(Part of a data file)
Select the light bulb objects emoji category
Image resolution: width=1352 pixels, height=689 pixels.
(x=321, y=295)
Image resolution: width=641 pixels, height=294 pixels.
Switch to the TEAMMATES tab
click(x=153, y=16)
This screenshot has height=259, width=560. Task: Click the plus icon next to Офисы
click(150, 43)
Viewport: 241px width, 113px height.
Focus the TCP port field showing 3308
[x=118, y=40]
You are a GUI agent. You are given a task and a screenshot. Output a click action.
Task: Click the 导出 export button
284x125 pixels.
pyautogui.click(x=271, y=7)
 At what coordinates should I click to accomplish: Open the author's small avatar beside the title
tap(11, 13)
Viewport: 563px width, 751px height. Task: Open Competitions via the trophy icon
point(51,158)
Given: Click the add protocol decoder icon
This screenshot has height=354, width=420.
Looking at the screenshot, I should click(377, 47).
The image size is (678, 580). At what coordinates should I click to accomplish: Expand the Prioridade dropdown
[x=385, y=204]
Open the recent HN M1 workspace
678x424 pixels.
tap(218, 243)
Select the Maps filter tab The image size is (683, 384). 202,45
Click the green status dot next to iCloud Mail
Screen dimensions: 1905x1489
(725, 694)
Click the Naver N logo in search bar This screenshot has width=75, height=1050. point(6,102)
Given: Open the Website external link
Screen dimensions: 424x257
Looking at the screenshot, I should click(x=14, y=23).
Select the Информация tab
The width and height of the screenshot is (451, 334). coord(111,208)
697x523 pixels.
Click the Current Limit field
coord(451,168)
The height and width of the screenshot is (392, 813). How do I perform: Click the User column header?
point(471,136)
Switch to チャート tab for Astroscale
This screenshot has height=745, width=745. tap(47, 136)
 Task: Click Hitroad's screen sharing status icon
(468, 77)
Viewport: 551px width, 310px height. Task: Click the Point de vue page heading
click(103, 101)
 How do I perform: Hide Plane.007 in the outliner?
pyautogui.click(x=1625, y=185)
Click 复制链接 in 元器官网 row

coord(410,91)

■ INSTRUCTIONS TO FOLLOW
Reproduce the stretch of items from the line containing "Viewport: 241px width, 113px height." through the line containing "pyautogui.click(x=271, y=7)", replacing "export button" with "download button" and keeping everything else the same.

■ RESULT OF THIS TASK
Viewport: 241px width, 113px height.
Focus the TCP port field showing 3308
[x=118, y=40]
You are a GUI agent. You are given a task and a screenshot. Output a click action.
Task: Click the 导出 download button
284x125 pixels.
pyautogui.click(x=271, y=7)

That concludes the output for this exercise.